Paris was the very heart of the Terror. The rabble had learned its power and unscrupulous leaders permitted brutality and urged violence. A casual word was enough to cause anybody, man, woman or child, to be arrested as a suspect and thrown into prison. If he did not die there, forgotten, he came out only to be taken before a so-called tribunal which listened to false charges, practically allowed no denial or protest, declared its victims, in detachments, guilty of “conspiring against the Republic” and sent them straightway to the guillotine.

This instrument was invented by a physician, Dr. Guillotin, to provide a humane method of capital punishment. Its victims would feel no pain he said; only a refreshing coolness! It was set up in various parts of the city. In the Place Louis XV, then called the Place de la Révolution, the scaffold was erected near the statue of Liberty to which Mme. Roland addressed her famous exclamation: “O Liberty, what crimes are committed in thy name!” Around it gathered a daily crowd, some, the industriously knitting women described in “A Tale of Two Cities,” who came as to a vaudeville performance; some, fanatics, equally joyous over the downfall of hated aristocrats or of plebeian “enemies of the Republic,” others, monsters who rejoiced in blood, no matter whose. Pitiful, indeed, were those who came day after day to watch the tumbrils approaching from the east through the rue Royale from the rue Saint Honoré for some friend whose appearance here might solve the mystery of an unexplained disappearance. In a little over two years two thousand and eight hundred people lost their heads in this place; one thousand three hundred were slain in six weeks in the Square of the Throne; scores more suffered in the small square where the Sun King had held his Carrousel, and yet others in the Grève before the City Hall.

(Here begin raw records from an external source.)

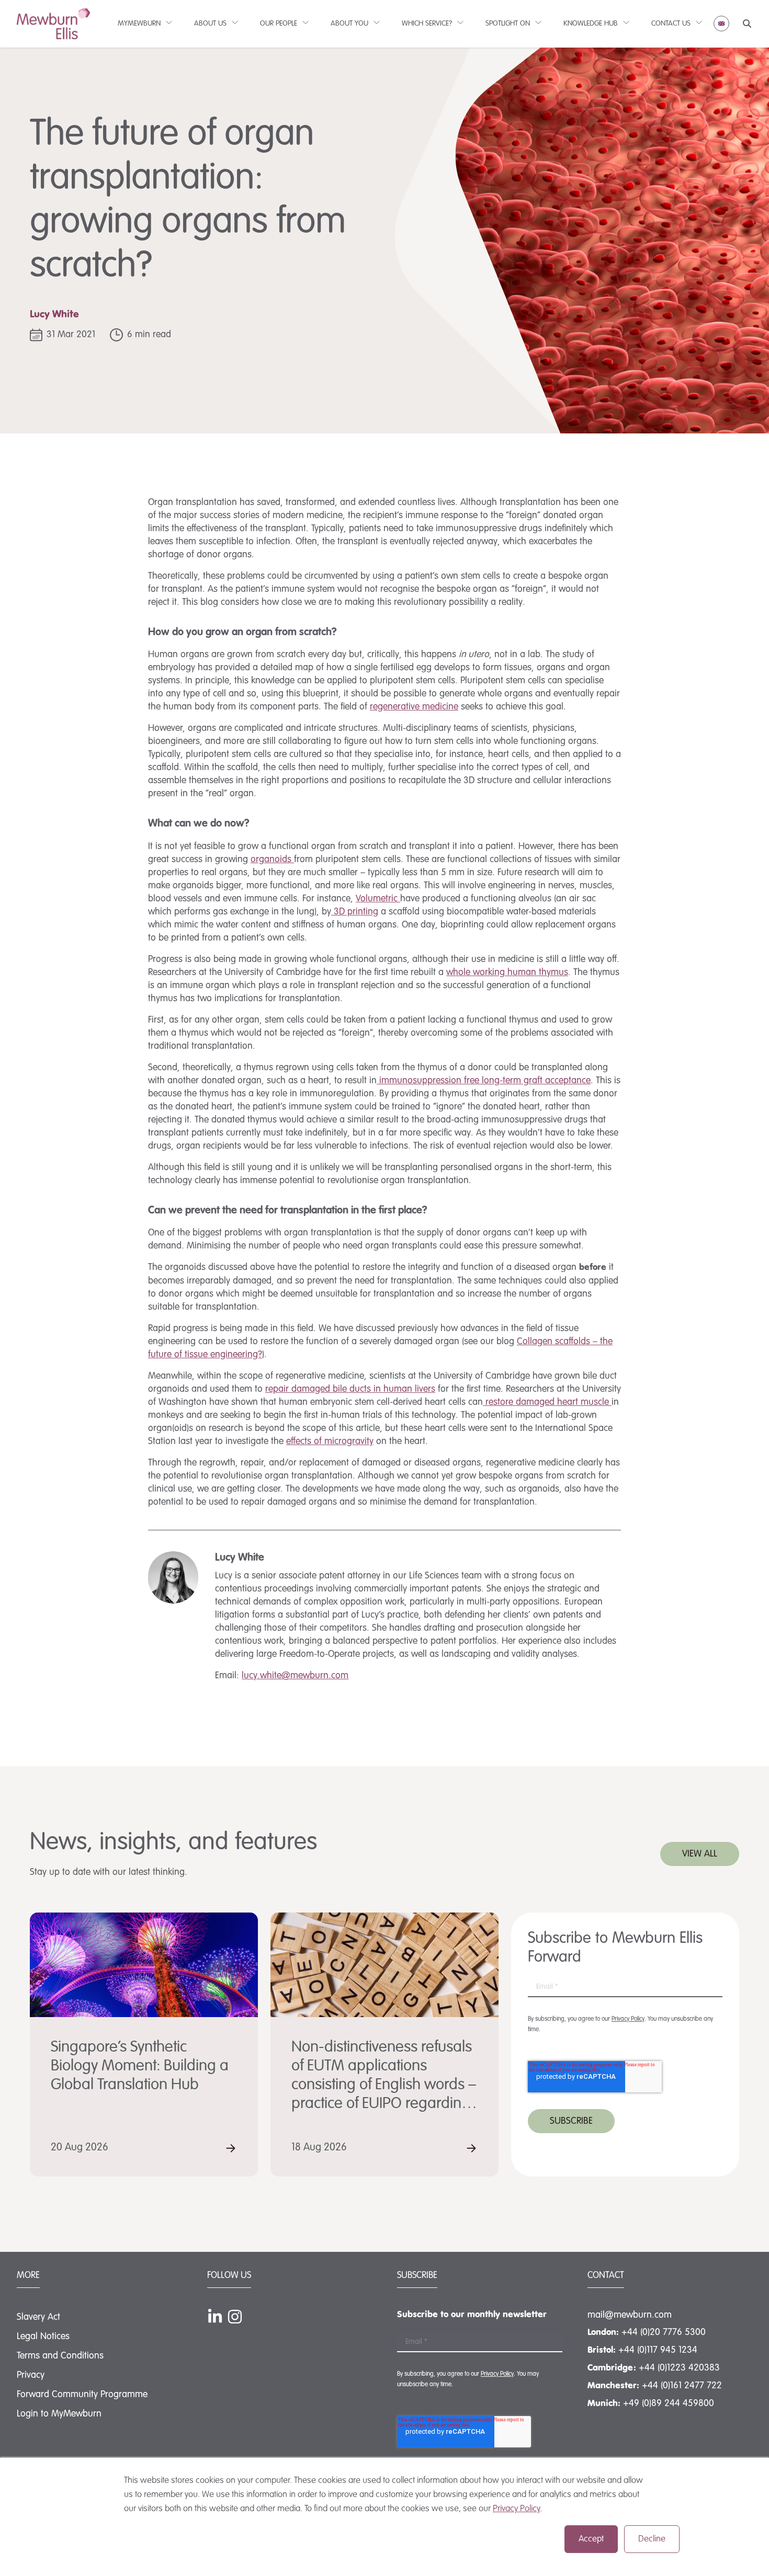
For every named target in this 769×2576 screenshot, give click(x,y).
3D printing (354, 912)
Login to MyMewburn (59, 2414)
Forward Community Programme (82, 2394)
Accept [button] (591, 2539)
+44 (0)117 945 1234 (657, 2350)
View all (699, 1854)
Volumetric (378, 898)
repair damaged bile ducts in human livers (350, 1389)
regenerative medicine (414, 707)
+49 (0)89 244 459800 (668, 2403)
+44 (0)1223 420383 (679, 2368)
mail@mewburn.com (629, 2315)
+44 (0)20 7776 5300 (663, 2332)
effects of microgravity (330, 1441)
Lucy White (54, 315)
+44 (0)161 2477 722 (682, 2385)
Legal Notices (43, 2336)
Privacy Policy (516, 2508)
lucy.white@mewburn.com (295, 1675)
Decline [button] (651, 2539)
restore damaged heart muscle (547, 1402)
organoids (272, 859)
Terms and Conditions (60, 2356)
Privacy (30, 2375)
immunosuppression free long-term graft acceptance (484, 1080)
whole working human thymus (507, 972)
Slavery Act (38, 2317)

Even such slight semblance of the forms of justice as preceded the ride to the guillotine was denied to hundreds of people, many of them innocent of any fault. Almost a thousand of such victims were massacred in the early days of September following the incarceration of the royal family. Bands of authorized assassins held pretended court in the prisons and butchered the helpless prisoners. At the Abbaye, the old prison of the monastery of Saint Germain-des-Près, the unfortunates were killed in the square before the church. It was in this prison that Mme. Roland wrote the “Memoirs” that give us one of the most vivid contemporary pictures that we have of these awful days. Here, too, Charlotte Corday spent the days between her murder of Marat and her passage to the guillotine.